About the same time flourished Probus, who is said to have been a presbyter of Antioch, and produced commentaries upon Porphyry’s Isagoge, and on Aristotle’s Hermeneutica, Soph. Elench., and Analytica Priora, these commentaries becoming favourite manuals amongst the Syriac speaking students of logic. Hoffman’s De Hermeneuticis apud Syros (Leipzic, 1873) gives the text of the commentary on the Hermeneutica followed by a Latin translation. The method employed here and in all Syriac commentaries is to take a short passage, often no more than a few words, of the Text of Aristotle translated into Syriac and then give an explanation of the meaning sometimes extending to several pages, sometimes only a brief remark, according to the difficulty of the text, very much as if a teacher were reading aloud and explaining passages by passage as he read. This became the usual method of commenting and was afterwards copied by the Muslims in their commentaries on the Qur´an. The commentary on the Isagoge has been published by Baumstark (Aristotles bei den Syrern, Leipzic, 1900), and that on the Analytica Priora by the great Louvain scholar Prof. Hoonacker in the Journal Asiatique for July-August, 1900.

The greatest of the Monophysite scholars was Sergius of Ras al-`Ayn (d. 536), who was both a translator and the author of original treatises on philosophy, medicine, and astronomy. His medical work was his chief interest and he left a permanent mark as a translator into Syriac of a considerable part of Galen. He spent some time in Alexandria where he perfected himself in a knowledge of Greek and learned chemistry and medicine in the Alexandrian medical school then just beginning its career. Some of his translation of Galen is preserved in the British Mus. MSS. Addit. 14661 and 17156: in the latter are fragments of the “Medical art” and “Faculties of the aliments” which have been edited by Sachau (Inedita Syriaca, Vienna, 1870). Of his philosophical work Sachau has given us the versions which he made of the Isagoge and Table of Porphyry, and Aristotle’s Categories and the dubious de mundo, as well as a treatise on “the soul” which is not the de anima of Aristotle. He wrote original treatises on logic in seven books (incomplete—Brit. Mus. Add. 14660 contains that on the categories), on “negation and affirmation,” on “genus, species, and individual,” on “the causes of the universe according to Aristotle” and minor essays. In astronomy he has left a tract “on the influence of the moon” which is based on the work of Galen (cf. Sachau, op. cit.) The writings of Sergius circulated amongst both Nestorians and Monophysites, all regarding him as a leading authority on medicine and logic, and in medicine it seems that he was the founder of a Syriac school which became the parent of Arabic medicine, certainly that school owed its impetus to him. Bar Hebraeus refers to him as “a man eloquent and greatly skilled in the books of the Greeks and Syrians and a most learned physician of men’s bodies. He was indeed orthodox in his opinions, as the ‘Prologue’ bears witness, but in morals corrupt, depraved, and stained with lust and avarice” (Bar Hebraeus. ed. Abbeloos et Lamy. i. 205-7).

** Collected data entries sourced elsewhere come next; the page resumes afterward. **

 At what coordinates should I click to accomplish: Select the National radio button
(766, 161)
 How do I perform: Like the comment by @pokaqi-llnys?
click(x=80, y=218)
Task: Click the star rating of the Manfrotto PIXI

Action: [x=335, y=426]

In the same century lived Ahudemmeh who became bishop of Tagrit in A.D. 559, and introduced the commentary of John Philoponus as the regular manual of instruction amongst the Syriac speaking Monophysites. He is said to have composed treatises on the definitions of logic, on the freedom of the will, on the soul, on man considered as a microcosm, and on the composition of man as of soul and body, this last in part preserved in MS. Brit. Mus. Addit. 14620.

Amongst the Nestorian scholars of the sixth century was Paul the Persian who produced a treatise on logic which he dedicated to King Khusraw and has been published in M. Land’s Analecta Syriaca (iv).

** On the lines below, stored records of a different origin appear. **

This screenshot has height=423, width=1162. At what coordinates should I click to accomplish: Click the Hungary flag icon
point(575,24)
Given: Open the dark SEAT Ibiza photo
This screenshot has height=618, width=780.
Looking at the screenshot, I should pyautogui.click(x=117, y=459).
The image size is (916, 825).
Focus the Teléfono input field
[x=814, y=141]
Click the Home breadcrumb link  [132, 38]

This has brought us to the period of the Muslim invasion. In 638 Syria was conquered, and the conquest of Mesopotamia followed in the course of the same year, that of Persia four years later. In 661 the Umayyad dynasty of Arab rulers was established in Damascus; but all this did not greatly affect the internal life of the Christian communities who lived on in perfect liberty, subject only to the payment of the poll tax.